О затянувшемся открытии второго фронта Дмитрий Михайлович сказал:
— Мы продвигаемся на запад. Если наши союзники в ближайшие дни не откроют второго фронта, они могут опоздать. Наша страна обойдется и без них…
Майданек
Транспорт с узниками медленно двигался на восток. На станции Люблин стал известен конечный пункт «путешествия» — Майданек. Концлагерь смерти. Число уничтоженных в нем людей уже тогда перевалило за миллион.
Европа содрогалась при одном упоминании о Майданеке. А те, кому оставалось дойти до него всего каких-нибудь два километра, не испытывали никакого страха.

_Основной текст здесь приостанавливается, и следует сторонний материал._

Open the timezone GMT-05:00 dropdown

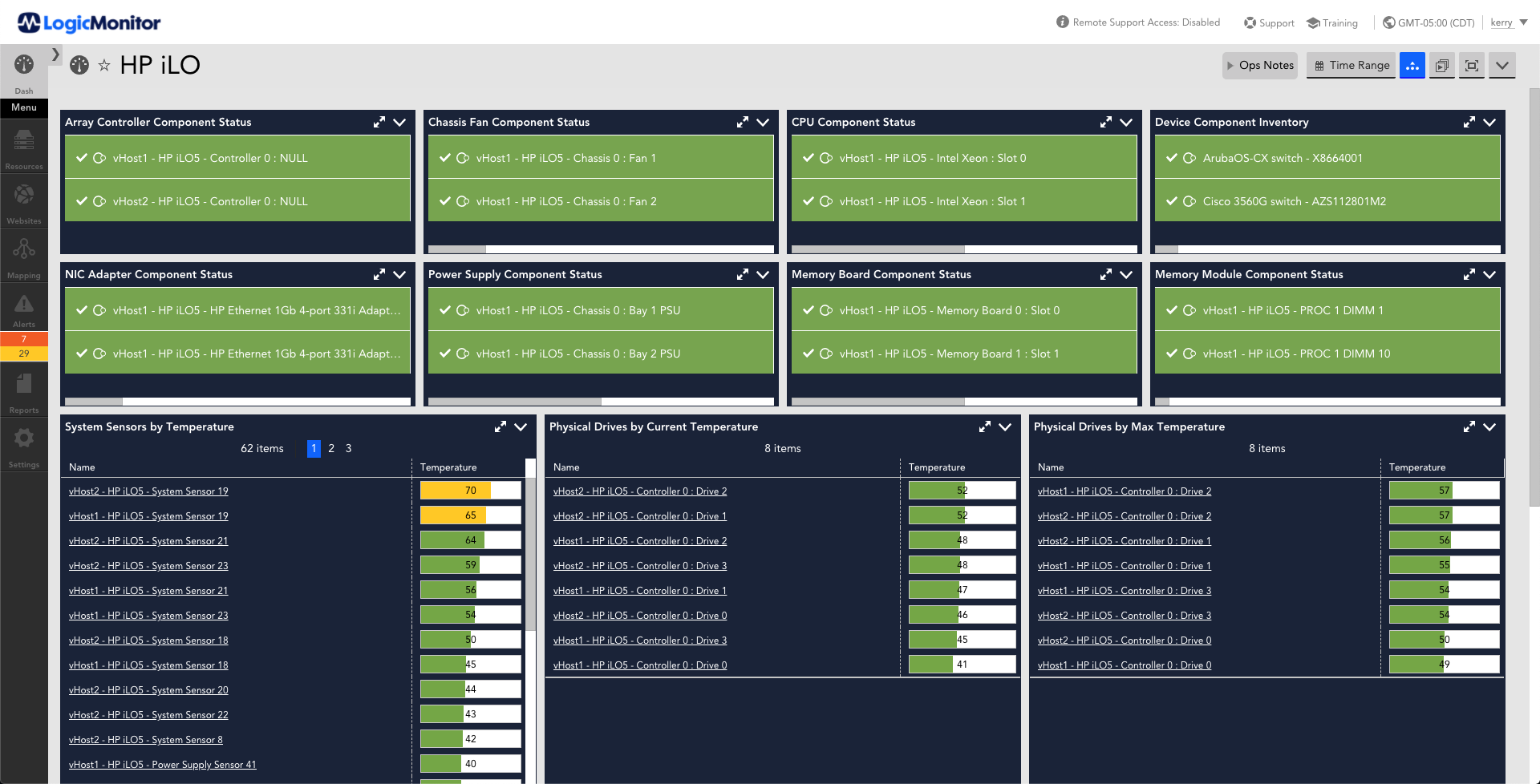[x=1428, y=22]
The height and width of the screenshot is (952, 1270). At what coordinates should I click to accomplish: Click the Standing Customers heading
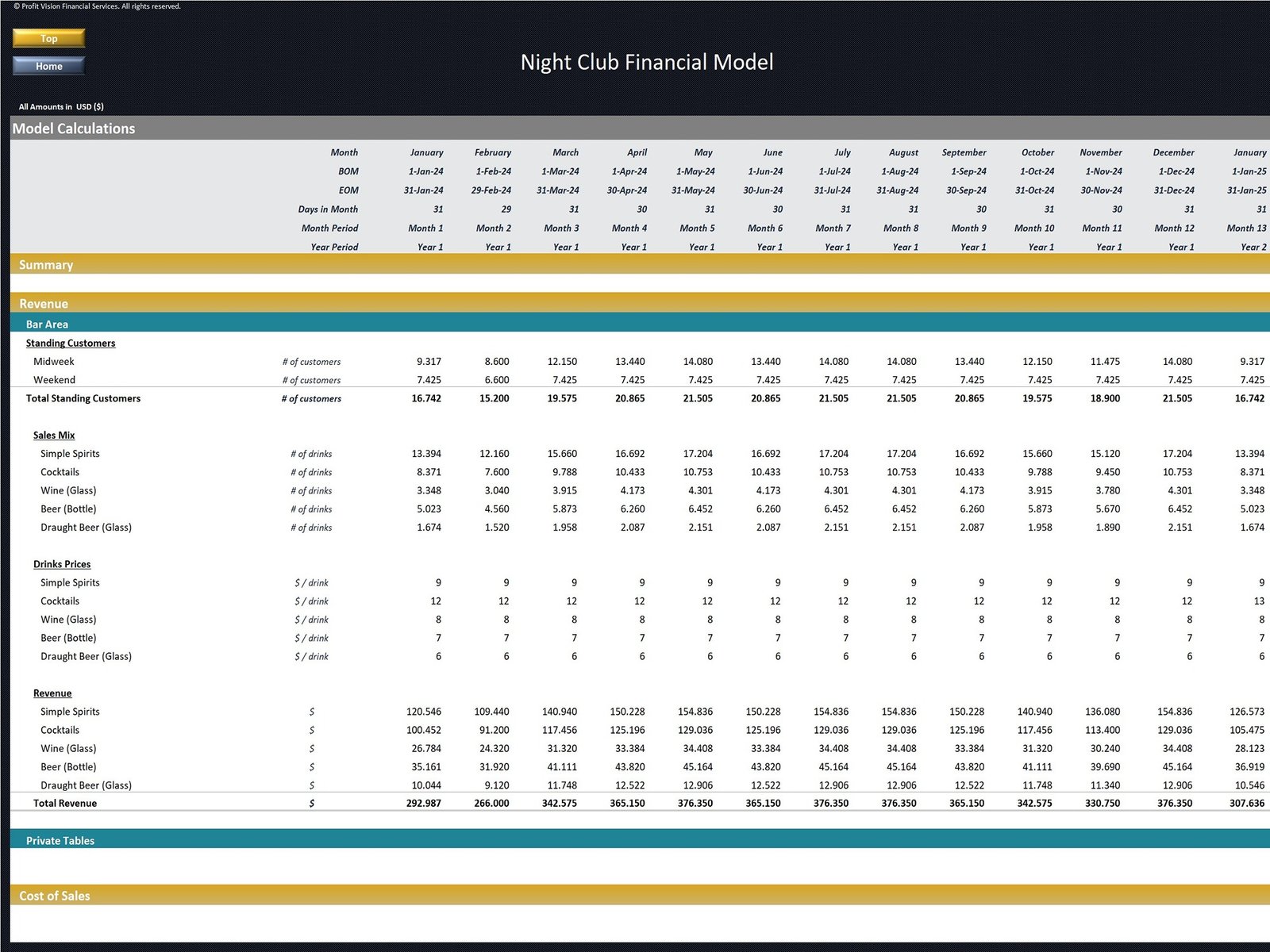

Утомительная поездка в холодных, неотапливаемых, переполненных до отказа вагонах, без пищи, без воды довела почти всех узников до полного изнурения. Те, кто не умер в дороге, настолько обессилели, что не в состоянии были сдвинуться с места.
Эсэсовцы открыли двери вагонов и, подталкивая узников палками, выгоняли их на платформу.
Построили колонну и отделили группу, которой приказали вынести из вагонов трупы и сложить их тут же на платформе.
Возле станции на шоссе Люблин — Хелм заключенных ожидала вереница грузовых автомашин и тракторов с прицепами. Под усиленным конвоем эсэсовцев автоколонна двинулась по шоссе Люблин — Хелм.
Лагерь показался издали: проволочные заграждения, сторожевые вышки, мрачные тесовые бараки — все такое знакомое…
Майданек, куда попал Карбышев из Флоссенбюрга, был создан гитлеровцами в октябре 1941 года.
В документальных книгах Альберта Кана «Заговор против мира» и Шимона Датнера «Преступления немецко-фашистского вермахта» приведены подробные сведения об этом лагере смерти. Он занимал площадь в 270 гектаров и состоял из шести полей. На каждом — 24 барака (всего 144), вместимостью по 300 человек. И на каждом поле — виселица.